> _Aim_:
Lay out the rows from the line containing "Screen dimensions: 1690x1020" through the line containing "click(x=168, y=44)", both included, as a numbered list with blank lines omitted.

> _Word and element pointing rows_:
________________

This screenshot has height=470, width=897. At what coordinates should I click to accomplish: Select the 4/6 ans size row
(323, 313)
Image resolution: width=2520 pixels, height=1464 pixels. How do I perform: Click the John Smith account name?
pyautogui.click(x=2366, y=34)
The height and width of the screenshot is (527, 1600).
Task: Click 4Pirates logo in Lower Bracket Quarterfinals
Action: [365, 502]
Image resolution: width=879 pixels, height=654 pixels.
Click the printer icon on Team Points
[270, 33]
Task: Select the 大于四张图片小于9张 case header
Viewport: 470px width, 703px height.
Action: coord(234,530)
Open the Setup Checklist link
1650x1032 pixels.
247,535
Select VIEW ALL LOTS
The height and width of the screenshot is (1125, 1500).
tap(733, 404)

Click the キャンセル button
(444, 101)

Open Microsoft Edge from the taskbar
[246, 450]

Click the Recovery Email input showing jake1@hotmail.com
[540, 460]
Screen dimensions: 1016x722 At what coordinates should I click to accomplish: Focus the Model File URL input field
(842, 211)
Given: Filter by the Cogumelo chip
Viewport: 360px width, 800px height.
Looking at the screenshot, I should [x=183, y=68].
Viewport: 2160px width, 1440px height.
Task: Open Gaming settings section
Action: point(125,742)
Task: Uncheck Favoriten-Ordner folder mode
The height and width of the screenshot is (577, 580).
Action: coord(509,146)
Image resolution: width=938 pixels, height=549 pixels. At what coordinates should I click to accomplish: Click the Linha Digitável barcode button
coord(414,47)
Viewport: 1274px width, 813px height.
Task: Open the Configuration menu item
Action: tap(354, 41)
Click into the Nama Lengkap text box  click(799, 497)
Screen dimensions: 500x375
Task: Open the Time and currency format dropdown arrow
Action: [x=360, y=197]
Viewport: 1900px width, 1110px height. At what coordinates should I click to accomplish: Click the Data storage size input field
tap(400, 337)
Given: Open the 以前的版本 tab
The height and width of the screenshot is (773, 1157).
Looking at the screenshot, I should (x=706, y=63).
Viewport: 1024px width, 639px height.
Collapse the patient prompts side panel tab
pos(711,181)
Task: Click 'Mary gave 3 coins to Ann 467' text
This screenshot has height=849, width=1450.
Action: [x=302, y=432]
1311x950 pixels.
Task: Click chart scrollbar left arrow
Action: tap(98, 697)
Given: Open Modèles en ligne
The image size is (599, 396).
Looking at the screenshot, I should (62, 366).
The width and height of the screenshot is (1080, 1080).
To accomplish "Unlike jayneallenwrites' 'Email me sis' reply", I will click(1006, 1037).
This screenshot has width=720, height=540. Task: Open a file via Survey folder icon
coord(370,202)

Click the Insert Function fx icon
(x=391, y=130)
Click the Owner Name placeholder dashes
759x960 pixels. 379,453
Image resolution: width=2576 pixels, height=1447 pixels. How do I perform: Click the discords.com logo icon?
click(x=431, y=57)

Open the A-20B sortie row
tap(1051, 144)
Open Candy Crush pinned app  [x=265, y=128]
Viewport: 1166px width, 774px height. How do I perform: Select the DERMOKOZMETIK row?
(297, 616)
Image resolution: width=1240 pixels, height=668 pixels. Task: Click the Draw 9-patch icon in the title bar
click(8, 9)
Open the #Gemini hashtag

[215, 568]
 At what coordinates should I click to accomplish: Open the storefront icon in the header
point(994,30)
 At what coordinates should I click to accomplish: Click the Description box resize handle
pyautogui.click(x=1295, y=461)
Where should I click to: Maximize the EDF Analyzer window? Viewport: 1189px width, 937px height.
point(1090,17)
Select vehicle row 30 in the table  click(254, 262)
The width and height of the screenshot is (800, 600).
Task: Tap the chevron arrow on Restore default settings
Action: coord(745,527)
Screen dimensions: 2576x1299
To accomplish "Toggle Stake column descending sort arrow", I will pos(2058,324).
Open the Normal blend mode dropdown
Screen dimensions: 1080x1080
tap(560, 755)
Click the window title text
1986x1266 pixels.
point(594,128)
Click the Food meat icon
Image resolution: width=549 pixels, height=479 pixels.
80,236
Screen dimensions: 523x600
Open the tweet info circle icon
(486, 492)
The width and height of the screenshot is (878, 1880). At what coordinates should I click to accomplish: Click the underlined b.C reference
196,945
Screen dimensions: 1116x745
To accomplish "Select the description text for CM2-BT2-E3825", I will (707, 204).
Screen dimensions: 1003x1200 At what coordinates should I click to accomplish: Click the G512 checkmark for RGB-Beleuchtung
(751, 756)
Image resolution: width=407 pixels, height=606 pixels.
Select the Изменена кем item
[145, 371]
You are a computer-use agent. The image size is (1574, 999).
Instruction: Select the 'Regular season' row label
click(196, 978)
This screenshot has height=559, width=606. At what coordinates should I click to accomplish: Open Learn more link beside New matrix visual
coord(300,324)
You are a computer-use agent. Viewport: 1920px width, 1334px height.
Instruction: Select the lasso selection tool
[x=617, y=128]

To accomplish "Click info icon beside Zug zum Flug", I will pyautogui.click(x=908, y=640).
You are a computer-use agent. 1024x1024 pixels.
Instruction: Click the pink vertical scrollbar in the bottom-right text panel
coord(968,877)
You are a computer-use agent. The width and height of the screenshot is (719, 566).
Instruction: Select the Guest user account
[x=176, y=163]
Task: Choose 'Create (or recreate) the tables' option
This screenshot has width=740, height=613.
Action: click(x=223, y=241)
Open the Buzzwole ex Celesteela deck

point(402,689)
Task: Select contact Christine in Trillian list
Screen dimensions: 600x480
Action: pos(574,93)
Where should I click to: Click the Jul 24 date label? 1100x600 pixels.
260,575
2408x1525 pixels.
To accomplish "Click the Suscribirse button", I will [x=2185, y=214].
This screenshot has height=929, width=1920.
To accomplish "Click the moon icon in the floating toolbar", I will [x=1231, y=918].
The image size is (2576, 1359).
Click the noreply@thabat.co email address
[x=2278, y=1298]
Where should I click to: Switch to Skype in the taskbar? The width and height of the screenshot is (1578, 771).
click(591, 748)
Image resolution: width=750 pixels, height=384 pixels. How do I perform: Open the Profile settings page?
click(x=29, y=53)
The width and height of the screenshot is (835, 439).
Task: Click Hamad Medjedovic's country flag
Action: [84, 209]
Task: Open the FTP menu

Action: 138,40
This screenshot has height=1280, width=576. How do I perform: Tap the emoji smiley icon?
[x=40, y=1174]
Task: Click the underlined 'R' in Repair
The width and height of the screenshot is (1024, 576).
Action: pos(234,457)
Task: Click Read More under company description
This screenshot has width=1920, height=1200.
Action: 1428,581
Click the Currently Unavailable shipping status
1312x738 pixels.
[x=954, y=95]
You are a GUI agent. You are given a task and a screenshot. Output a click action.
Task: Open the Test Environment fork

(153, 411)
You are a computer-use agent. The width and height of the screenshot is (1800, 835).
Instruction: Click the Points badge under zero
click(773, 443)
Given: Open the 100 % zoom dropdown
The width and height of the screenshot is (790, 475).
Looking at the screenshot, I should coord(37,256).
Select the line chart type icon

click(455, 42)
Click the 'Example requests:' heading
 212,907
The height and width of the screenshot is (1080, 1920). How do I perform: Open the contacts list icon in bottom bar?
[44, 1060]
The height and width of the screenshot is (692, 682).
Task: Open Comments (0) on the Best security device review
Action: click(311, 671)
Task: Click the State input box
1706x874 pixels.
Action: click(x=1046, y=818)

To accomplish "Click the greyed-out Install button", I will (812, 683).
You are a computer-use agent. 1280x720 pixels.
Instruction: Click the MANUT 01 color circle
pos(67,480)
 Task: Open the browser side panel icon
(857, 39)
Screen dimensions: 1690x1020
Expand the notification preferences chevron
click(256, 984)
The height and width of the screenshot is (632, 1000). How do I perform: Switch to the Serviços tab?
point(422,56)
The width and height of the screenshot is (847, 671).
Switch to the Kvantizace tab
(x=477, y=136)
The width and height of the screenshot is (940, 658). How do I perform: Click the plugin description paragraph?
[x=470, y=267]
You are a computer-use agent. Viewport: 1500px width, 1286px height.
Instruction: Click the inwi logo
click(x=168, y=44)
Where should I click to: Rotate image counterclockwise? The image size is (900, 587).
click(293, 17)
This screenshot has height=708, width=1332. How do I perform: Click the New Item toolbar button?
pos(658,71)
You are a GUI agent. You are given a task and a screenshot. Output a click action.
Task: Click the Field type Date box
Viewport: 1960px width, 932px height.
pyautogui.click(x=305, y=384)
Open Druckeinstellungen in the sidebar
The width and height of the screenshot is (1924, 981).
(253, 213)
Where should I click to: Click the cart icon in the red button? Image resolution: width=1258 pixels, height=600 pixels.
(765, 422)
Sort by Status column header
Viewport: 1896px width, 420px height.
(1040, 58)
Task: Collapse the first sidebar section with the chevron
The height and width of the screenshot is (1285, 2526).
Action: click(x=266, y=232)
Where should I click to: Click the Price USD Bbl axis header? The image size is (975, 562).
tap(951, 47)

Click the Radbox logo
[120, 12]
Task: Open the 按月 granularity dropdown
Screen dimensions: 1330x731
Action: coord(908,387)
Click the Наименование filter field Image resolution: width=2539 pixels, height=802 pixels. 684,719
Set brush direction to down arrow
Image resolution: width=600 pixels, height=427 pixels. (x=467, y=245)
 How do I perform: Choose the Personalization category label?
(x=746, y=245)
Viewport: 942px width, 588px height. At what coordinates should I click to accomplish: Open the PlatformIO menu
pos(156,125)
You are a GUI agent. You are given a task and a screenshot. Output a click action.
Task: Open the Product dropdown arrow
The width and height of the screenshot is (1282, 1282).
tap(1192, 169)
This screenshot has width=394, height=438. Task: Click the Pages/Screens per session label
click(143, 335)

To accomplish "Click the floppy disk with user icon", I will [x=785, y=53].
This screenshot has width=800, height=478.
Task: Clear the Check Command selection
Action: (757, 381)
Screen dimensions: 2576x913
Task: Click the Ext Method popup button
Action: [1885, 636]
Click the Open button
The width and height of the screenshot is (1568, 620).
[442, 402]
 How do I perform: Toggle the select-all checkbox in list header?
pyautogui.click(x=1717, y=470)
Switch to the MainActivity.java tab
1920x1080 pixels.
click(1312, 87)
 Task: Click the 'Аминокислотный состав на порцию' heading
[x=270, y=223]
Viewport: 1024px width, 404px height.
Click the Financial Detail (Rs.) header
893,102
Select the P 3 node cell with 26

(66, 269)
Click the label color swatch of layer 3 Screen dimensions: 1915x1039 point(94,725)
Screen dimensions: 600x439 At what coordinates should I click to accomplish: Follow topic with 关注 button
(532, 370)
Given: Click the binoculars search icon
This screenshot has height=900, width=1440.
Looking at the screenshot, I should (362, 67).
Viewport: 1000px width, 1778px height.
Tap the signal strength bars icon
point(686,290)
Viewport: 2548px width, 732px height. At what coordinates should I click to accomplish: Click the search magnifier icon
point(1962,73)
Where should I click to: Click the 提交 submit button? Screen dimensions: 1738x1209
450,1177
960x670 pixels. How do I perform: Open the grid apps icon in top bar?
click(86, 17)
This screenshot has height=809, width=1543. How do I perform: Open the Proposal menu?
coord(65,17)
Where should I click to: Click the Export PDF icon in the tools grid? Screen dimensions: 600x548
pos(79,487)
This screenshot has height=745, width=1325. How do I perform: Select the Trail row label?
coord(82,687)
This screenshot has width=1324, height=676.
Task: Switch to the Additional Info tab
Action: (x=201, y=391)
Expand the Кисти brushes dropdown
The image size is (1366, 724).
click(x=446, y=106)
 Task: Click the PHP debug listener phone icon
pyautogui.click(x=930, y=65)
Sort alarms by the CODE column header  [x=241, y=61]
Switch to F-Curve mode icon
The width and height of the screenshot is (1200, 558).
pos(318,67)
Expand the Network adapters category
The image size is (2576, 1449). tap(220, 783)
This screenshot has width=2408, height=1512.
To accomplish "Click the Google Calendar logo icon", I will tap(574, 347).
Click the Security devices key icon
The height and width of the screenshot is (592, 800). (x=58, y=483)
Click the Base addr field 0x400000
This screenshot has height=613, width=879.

________________

> _Full solution_:
1. Screen dimensions: 1690x1020
2. Expand the notification preferences chevron
3. click(256, 984)
4. The height and width of the screenshot is (632, 1000). How do I perform: Switch to the Serviços tab?
5. point(422,56)
6. The width and height of the screenshot is (847, 671).
7. Switch to the Kvantizace tab
8. (x=477, y=136)
9. The width and height of the screenshot is (940, 658). How do I perform: Click the plugin description paragraph?
10. [x=470, y=267]
11. You are a computer-use agent. Viewport: 1500px width, 1286px height.
12. Instruction: Click the inwi logo
13. click(x=168, y=44)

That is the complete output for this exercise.